TirzemaTM 2.5 mg injection: Each pre-filled syringe contains Tirzepatide INN 2.5 mg in 0.5 ml solution for Injection.
TirzemaTM 5 mg injection: Each pre-filled syringe contains Tirzepatide INN 5 mg in 0.5 ml solution for Injection.
TirzemaTM 7.5 mg injection: Each pre-filled syringe contains Tirzepatide INN 7.5 mg in 0.5 ml solution for Injection.
Tirzepatide is a GIP receptor and GLP-1 receptor agonist. It is a 39-amino-acid modified peptide with a C20 fatty diacid moiety that enables albumin binding and prolongs the half-life. It selectively binds to and activates both the GIP and GLP-1 receptors, the targets for native GIP and GLP-1. It enhances first and second-phase insulin secretion and reduces glucagon levels, both in a glucose dependent manner.
As an adjunct to diet and exercise to improve glycemic control in adults with type 2 diabetes mellitus.
The recommended starting dosage is 2.5 mg injected subcutaneously once weekly. The 2.5 mg dosage is for treatment initiation and is not intended for glycemic control. After 4 weeks, increase the dosage to 5 mg once weekly. If additional glycemic control is needed, increase the dosage in 2.5 mg increments after at least 4 weeks on the current dose. The maximum dosage is 15 mg injected subcutaneously once weekly. Administer Tirzepatide once weekly, any time of day, with or without meals. Inject it subcutaneously in the abdomen, thigh or upper arm. Rotate injection sites with each dose.
Missed Dose: If a dose is missed, instruct patients to administer it as soon as possible within 4 days (96 hours) after the missed dose. If more than 4 days have passed, skip the missed dose and administer the next dose on the regularly scheduled day. In each case, patients can then resume their regular once weekly dosing schedule. The day of weekly administration can be changed, if necessary, as long as the time between the two doses is at least 3 days (72 hours).

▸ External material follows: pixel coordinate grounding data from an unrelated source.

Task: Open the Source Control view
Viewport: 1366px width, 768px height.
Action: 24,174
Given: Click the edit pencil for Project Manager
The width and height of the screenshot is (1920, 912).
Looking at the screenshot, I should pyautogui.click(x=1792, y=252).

Risk of Thyroid C-cell Tumors: Counsel patients regarding the potential risk for MTC (Medullary Thyroid Carcinoma) and inform them of symptoms of thyroid tumors.
Pancreatitis: After initiation, observe patients carefully for signs and symptoms of pancreatitis. If pancreatitis is suspected, discontinue Tirzepatide and initiate appropriate management.

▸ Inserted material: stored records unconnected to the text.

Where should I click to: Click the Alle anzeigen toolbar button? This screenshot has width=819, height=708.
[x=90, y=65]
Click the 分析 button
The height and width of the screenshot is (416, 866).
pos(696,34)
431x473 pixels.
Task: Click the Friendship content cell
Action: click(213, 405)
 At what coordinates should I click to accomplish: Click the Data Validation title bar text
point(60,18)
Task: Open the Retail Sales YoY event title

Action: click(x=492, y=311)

Hypoglycemia: The risk of hypoglycemia may be lowered by a reduction in the dose of sulfonylurea (or other concomitantly administered insulin secretagogue) or insulin.
Hypersensitivity reactions: If hypersensitivity reactions occur, discontinue use of Tirzepatide; treat promptly per standard of care and monitor until signs and symptoms resolve.
Acute Kidney Injury: Monitoring of renal function is needed when initiating or escalating doses in patients with renal impairment.
Severe Gastrointestinal Disease: Not recommended in these patients.
Diabetic Retinopathy: Patients with a history of diabetic retinopathy should be monitored for progression of diabetic retinopathy.
Acute Gallbladder Disease: If cholelithiasis is suspected, gallbladder diagnostic studies and appropriate clinical follow-up are indicated.
TirzemaTM 2.5 mg injection: Each box contains 1 pre-filled syringe of Tirzepatide 2.5 mg Injection.
TirzemaTM 5 mg injection: Each box contains 1 pre-filled syringe of Tirzepatide 5 mg Injection.
TirzemaTM 7.5 mg injection: Each box contains 1 pre-filled syringe of Tirzepatide 7.5 mg Injection.